Fig. 90.—Apparatus for the manufacture of carbon bisulphide.

In the laboratory carbon bisulphide is prepared as follows: A porcelain tube is luted into a furnace in an inclined position, the upper extremity of the tube being closed by a cork, and the lower end connected with a condenser. The tube contains charcoal, which is raised to a red heat, and then pieces of sulphur are placed in the upper end. The sulphur melts, and its vapour comes into contact with the red-hot charcoal, when combination takes place; the vapours condense in the condenser, carbon bisulphide being a liquid boiling at 48°. On a large scale the apparatus depicted in fig. [90] is employed. A cast-iron cylinder rests on a stand in a furnace. Wood charcoal is charged into the cylinder through the upper tube closed by a clay stopper, whilst the sulphur is introduced through a tube reaching to the bottom of the cylinder. Pieces of sulphur thrown into this tube fall on to the bottom of the cylinder, and are converted into vapour, which passes through the entire layer of charcoal in the cylinder. The vapour of carbon bisulphide thus formed passes through the exit tube first into a Woulfe's bottle (where the sulphur which has not entered into the reaction is condensed), and then into a strongly-cooled condenser or worm.[71]

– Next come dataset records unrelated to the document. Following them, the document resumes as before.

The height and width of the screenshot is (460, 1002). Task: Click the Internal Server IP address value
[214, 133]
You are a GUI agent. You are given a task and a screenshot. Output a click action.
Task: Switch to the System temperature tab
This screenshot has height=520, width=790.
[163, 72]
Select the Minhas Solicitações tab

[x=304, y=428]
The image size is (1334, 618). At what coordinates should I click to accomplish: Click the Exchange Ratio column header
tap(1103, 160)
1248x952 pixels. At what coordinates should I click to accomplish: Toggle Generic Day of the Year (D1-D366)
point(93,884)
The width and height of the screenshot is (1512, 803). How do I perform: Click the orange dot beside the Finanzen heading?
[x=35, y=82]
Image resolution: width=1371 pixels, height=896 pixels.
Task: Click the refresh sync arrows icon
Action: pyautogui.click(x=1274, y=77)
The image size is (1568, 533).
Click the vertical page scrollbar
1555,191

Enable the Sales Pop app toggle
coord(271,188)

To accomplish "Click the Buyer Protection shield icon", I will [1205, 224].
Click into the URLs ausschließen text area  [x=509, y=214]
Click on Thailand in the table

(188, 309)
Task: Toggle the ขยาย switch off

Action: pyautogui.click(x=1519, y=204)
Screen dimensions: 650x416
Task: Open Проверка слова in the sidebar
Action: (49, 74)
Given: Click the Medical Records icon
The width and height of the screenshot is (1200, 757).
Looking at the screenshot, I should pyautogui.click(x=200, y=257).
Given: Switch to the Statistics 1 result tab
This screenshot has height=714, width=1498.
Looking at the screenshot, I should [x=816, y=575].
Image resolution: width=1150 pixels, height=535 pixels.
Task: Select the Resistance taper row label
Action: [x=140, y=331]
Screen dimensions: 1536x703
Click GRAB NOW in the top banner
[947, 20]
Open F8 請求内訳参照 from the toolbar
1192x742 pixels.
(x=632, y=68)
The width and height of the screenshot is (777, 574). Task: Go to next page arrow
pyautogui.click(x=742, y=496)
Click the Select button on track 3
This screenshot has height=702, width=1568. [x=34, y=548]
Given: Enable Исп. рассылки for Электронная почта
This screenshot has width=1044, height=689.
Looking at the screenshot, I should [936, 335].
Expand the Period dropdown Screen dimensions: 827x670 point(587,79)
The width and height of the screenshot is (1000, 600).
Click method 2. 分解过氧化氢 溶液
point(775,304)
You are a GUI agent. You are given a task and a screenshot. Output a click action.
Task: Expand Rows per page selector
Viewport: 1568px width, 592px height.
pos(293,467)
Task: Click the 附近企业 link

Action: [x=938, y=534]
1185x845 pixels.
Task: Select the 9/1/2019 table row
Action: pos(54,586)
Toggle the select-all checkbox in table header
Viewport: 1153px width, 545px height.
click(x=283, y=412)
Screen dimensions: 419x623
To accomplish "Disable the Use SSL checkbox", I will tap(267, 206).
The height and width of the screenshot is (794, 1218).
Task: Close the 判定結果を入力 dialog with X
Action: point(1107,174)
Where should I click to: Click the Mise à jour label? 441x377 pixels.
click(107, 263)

Pure carbon bisulphide is a colourless liquid, which refracts light strongly, and has a pure ethereal smell; at 0° its specific gravity is 1·293, and at 15° 1·271. If kept for a long time it seems to undergo a change, especially when it is kept under water, in which it is insoluble. It boils at 48°, and the tension of its vapour is so great that it evaporates very easily, producing cold,[72] and therefore it has to be kept in well-stoppered vessels; it is generally kept under a layer of water, which hinders its evaporation and does not dissolve it.[73]